▸ What the task asks
Taking the line with "717x404 pixels. How" as the first and the line with "Click the Address Book sidebar icon" as the last, set down exactly every line in that range from the entries below, and no more.
(Records for this exercise)
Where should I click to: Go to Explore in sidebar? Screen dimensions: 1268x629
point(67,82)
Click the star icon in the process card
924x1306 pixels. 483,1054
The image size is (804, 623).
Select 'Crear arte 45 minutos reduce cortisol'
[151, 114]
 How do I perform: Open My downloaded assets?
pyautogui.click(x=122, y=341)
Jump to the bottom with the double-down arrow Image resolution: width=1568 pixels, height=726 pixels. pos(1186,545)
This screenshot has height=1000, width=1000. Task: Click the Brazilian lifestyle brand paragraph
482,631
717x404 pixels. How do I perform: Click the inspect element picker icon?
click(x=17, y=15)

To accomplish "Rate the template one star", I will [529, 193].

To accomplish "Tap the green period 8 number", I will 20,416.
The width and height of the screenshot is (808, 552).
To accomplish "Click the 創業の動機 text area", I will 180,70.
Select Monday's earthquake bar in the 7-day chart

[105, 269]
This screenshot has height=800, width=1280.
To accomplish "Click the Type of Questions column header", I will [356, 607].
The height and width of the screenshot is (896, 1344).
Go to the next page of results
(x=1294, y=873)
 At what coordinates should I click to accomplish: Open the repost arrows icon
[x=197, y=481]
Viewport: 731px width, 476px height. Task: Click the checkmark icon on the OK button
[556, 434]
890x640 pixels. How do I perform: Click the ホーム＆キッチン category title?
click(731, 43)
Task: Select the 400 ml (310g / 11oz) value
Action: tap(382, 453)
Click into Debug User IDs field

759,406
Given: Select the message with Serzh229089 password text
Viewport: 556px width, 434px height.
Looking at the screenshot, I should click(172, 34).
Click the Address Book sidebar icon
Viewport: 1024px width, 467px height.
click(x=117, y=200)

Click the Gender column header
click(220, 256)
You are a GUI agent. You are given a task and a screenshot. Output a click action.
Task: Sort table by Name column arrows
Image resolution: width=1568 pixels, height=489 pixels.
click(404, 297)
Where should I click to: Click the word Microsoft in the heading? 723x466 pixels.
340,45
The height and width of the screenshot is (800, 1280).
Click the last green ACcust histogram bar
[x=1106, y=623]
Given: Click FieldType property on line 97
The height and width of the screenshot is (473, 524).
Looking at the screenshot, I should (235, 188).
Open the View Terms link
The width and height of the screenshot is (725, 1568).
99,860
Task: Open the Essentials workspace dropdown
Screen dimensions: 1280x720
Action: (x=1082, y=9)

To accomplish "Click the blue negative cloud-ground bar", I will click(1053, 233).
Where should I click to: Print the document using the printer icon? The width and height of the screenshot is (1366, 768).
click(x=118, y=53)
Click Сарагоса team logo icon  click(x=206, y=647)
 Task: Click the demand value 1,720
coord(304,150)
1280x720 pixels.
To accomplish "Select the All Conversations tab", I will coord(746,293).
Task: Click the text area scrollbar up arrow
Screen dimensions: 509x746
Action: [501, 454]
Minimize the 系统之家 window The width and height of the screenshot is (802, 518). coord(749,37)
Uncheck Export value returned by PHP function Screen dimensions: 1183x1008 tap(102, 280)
(End Records for this exercise)
▸ Solution to the problem
717x404 pixels. How do I perform: Click the inspect element picker icon?
click(x=17, y=15)

To accomplish "Rate the template one star", I will [529, 193].

To accomplish "Tap the green period 8 number", I will 20,416.
The width and height of the screenshot is (808, 552).
To accomplish "Click the 創業の動機 text area", I will 180,70.
Select Monday's earthquake bar in the 7-day chart

[105, 269]
This screenshot has height=800, width=1280.
To accomplish "Click the Type of Questions column header", I will [356, 607].
The height and width of the screenshot is (896, 1344).
Go to the next page of results
(x=1294, y=873)
 At what coordinates should I click to accomplish: Open the repost arrows icon
[x=197, y=481]
Viewport: 731px width, 476px height. Task: Click the checkmark icon on the OK button
[556, 434]
890x640 pixels. How do I perform: Click the ホーム＆キッチン category title?
click(731, 43)
Task: Select the 400 ml (310g / 11oz) value
Action: tap(382, 453)
Click into Debug User IDs field

759,406
Given: Select the message with Serzh229089 password text
Viewport: 556px width, 434px height.
Looking at the screenshot, I should click(172, 34).
Click the Address Book sidebar icon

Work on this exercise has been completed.